Дело в том, что все эти беседки и арки тропического Вавилона[222] высятся на тротуарах каналов, так называемых «арройо»[223], этих путей сообщения, которые непременно прорыли бы голландцы в память о своей родине, если бы малайцы не прорыли их раньше.
Вот нашим взорам открывается новый канал под сенью многоцветного полога. Мы двигаемся как бы против течения, и я не могу оторвать глаз от бесчисленного множества лодок, скользящих по его глади, от живописных групп смеющихся детишек, барахтающихся в грязи, от зарослей кувшинок и водяных лилий. Справа виднеются кофейные, мускатные и тамариндовые деревья, а в просветах между ними сверкает изумрудная зелень газонов. В глубине, словно сказочные видения, проплывают дворцы богачей европейцев с увитыми цветами верандами. Я видел лишь эти аллеи и эти роскошные виллы и думал, что нахожусь за городом, в цветущей долине, но вдруг совершенно неожиданно оказался в отеле «Нидерланды», который, как мне сказали, находится в самом центре Батавии. Итак, этот райский сад и есть город…»
После пейзажа, написанного кистью настоящего мастера, обратим наши взоры на картину нравов.
«Я писал письмо, и вдруг мое занятие было прервано какой-то дьявольской музыкой. Как оказалось, большую площадь пересекала свадебная процессия, шествие открывали две гигантские куклы, изображавшие мужчину и женщину. За ними следовали музыканты, извлекавшие настоящие громовые раскаты из шестидесяти барабанов, именуемых тамтамами. За музыкантами верхом на пони двигались разряженные молодые люди числом около сотни, все в саронгах, то есть в голубых или розовых юбках из шелка, со сверкающими украшениями в виде колье на шеях, со столь же блестящими перевязями поперек груди и с заткнутыми за пояс кинжалами в золотых ножнах (эти кинжалы называют здесь крисами).

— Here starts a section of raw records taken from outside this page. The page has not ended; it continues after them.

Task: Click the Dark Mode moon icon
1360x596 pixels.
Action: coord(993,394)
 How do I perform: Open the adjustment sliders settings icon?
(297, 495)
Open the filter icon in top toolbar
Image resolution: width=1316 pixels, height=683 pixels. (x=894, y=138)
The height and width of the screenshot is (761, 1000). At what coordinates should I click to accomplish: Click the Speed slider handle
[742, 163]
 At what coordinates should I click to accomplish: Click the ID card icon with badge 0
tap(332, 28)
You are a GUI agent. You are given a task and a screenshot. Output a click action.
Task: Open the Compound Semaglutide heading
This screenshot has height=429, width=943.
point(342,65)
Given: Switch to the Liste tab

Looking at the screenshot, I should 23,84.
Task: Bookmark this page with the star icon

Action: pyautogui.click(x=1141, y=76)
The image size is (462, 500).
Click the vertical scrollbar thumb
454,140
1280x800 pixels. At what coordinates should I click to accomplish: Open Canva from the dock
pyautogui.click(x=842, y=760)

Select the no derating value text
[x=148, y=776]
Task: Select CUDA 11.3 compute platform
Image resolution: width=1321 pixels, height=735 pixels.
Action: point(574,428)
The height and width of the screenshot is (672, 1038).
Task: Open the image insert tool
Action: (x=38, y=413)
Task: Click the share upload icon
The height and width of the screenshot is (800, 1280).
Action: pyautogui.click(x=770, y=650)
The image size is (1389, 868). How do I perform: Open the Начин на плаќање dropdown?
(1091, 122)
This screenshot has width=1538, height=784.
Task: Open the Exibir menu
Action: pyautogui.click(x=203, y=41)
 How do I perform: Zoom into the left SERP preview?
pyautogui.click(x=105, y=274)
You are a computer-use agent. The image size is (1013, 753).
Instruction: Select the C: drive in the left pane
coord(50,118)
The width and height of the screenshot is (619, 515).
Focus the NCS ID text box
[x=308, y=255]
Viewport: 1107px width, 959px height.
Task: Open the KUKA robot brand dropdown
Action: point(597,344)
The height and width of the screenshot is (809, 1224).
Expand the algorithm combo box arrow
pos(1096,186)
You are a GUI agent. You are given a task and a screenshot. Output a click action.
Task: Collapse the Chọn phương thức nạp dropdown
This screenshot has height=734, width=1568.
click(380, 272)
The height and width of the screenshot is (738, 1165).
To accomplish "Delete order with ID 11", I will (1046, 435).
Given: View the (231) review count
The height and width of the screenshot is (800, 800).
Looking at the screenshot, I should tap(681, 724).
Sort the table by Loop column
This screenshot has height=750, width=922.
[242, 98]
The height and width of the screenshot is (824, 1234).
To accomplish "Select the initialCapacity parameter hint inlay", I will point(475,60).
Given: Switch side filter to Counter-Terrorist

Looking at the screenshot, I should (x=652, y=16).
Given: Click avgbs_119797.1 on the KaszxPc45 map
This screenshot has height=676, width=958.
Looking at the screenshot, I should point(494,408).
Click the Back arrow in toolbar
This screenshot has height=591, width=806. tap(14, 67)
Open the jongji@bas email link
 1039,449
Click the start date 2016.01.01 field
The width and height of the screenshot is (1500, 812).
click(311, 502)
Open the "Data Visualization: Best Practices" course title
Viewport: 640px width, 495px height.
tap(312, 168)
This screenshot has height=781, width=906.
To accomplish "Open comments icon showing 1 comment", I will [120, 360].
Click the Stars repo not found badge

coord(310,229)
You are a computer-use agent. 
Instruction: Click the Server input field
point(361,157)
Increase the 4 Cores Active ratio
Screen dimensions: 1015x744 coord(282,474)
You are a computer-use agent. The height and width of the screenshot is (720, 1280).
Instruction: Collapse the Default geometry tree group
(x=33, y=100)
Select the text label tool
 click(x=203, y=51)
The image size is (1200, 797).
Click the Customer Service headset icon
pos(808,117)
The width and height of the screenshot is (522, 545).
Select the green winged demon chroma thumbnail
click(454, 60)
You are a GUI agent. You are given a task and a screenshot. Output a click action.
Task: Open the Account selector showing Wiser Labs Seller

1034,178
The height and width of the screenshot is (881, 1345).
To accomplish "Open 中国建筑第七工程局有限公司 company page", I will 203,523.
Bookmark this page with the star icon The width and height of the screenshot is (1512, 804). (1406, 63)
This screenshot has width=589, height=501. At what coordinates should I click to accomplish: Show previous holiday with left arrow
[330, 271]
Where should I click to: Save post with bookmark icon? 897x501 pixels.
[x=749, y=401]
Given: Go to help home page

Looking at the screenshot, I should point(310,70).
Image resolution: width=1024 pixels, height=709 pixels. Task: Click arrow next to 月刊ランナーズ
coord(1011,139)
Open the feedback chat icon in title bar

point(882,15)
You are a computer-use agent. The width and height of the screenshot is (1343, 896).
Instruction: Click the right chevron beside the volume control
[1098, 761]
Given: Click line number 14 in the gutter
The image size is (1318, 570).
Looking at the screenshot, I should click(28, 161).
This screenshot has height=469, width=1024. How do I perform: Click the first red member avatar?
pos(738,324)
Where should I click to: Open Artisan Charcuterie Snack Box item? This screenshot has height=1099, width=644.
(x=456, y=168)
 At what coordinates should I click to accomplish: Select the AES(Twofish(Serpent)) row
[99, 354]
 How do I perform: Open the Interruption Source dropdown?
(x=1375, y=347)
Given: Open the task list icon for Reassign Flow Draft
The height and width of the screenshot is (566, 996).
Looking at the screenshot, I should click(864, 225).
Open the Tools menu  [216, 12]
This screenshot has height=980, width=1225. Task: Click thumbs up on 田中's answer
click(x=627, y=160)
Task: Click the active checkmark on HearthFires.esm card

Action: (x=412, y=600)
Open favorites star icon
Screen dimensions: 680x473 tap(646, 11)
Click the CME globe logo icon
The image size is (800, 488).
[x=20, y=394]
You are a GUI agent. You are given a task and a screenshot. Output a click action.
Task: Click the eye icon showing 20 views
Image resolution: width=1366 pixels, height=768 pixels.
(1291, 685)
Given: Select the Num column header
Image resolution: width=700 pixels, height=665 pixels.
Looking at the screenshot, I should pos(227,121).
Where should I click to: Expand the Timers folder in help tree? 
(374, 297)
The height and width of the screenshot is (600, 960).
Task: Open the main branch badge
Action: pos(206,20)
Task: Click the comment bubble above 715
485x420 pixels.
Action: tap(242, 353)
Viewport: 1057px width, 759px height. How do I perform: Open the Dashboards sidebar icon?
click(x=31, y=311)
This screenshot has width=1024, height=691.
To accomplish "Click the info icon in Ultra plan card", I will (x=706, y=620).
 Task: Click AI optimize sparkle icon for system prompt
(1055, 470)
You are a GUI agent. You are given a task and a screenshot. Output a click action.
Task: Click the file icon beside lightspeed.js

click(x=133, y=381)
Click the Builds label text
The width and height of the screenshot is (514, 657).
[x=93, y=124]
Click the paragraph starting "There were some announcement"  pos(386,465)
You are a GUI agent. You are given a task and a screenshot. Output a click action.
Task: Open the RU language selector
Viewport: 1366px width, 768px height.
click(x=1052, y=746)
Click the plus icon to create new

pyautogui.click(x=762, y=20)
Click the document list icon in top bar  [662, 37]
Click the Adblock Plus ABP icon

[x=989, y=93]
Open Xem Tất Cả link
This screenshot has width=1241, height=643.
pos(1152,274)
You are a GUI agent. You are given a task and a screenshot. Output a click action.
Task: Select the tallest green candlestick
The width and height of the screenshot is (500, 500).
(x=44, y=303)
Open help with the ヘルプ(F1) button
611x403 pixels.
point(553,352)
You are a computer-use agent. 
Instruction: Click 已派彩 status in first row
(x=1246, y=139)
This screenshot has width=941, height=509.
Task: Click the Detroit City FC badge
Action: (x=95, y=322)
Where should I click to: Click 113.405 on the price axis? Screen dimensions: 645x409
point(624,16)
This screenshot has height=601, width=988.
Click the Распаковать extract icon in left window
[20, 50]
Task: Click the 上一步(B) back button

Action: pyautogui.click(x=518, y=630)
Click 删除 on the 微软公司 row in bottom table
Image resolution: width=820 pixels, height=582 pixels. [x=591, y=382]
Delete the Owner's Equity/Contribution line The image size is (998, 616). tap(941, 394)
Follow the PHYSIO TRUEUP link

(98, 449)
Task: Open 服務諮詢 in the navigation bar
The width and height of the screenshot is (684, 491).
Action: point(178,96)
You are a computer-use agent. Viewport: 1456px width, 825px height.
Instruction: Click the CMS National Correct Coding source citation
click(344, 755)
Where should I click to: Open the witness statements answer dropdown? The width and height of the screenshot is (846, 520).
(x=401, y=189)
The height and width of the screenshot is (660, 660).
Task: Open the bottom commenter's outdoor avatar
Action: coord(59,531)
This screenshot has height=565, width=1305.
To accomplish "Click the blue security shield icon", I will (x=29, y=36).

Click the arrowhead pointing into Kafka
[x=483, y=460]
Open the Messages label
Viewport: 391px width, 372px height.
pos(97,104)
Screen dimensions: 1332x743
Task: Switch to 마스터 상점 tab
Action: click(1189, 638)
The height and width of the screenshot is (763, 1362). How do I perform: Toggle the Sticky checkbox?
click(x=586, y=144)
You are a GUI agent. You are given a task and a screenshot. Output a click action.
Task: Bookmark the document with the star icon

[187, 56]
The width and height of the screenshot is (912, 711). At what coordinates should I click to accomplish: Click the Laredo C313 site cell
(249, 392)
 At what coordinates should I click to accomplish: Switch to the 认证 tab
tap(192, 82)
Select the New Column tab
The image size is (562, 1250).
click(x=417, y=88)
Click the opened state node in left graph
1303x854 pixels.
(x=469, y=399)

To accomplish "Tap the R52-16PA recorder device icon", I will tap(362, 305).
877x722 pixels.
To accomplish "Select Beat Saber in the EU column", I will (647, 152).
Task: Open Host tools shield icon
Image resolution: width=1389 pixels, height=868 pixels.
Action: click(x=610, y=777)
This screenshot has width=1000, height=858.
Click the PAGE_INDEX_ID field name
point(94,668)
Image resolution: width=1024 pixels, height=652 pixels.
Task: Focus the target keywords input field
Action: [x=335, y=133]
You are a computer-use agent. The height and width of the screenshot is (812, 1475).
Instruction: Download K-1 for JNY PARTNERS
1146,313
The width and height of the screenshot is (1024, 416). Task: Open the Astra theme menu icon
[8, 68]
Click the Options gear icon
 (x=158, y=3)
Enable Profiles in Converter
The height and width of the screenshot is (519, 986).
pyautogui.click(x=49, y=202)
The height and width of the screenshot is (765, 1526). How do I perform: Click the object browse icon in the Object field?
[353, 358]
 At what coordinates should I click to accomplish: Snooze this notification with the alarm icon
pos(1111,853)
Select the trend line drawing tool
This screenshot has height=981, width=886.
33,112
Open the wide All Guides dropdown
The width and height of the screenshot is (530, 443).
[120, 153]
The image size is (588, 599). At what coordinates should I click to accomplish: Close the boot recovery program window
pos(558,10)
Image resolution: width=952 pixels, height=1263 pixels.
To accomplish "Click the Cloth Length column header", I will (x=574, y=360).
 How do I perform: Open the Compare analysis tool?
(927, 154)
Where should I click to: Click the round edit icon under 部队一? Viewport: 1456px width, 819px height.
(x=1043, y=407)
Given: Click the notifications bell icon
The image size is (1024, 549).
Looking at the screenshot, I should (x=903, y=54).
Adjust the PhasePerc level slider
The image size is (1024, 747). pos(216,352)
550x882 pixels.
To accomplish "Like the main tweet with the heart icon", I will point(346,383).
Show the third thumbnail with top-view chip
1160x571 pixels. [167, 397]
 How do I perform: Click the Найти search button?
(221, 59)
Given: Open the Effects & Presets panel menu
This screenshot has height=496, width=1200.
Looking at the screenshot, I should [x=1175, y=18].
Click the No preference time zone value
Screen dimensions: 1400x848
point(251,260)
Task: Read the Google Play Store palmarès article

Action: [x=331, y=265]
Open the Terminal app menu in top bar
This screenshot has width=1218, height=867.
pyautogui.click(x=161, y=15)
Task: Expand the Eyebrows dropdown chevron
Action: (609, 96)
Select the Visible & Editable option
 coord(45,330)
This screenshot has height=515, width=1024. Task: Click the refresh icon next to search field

Молодой муж скромно забился в паланкин, который несли четверо мужчин. Молодожен был опоясан серебряным поясом, а лицо его было покрытом толстым слоем ярко-желтой краски, изготовленной из сока шафрана; точно так же были изукрашены его руки до локтей и ноги от стопы до икр. Следом за паланкином шли все члены его семьи, образуя довольно большую колонну. Счастливая супруга держится на почтительном расстоянии, но, кажется, бедняжку искупали в той же бочке с краской, что и ее будущего повелителя, причем прямо в роскошном платье. Право, никогда я не видел ничего более забавного и странного!
Решительно, яванцам нравится окрашивать все в ярко-желтый цвет во время бракосочетаний! Мы спросили у нашего гида, сколько лет главным действующим лицам этого празднества, и получили ответ, что ей одиннадцать, а ему четырнадцать! Этой юной паре двадцать пять лет на двоих! Но… так как мужчины здесь носят точно такие же юбки, как и женщины, и совершенно безбороды, то мы перепутали супругу и супруга и обнаружили нашу ошибку только после многократных объяснений Ак-Ну. Итак, я приношу мои извинения, ибо под паланкином находилась юная жена, а молодой супруг следовал за ней на почтительном расстоянии.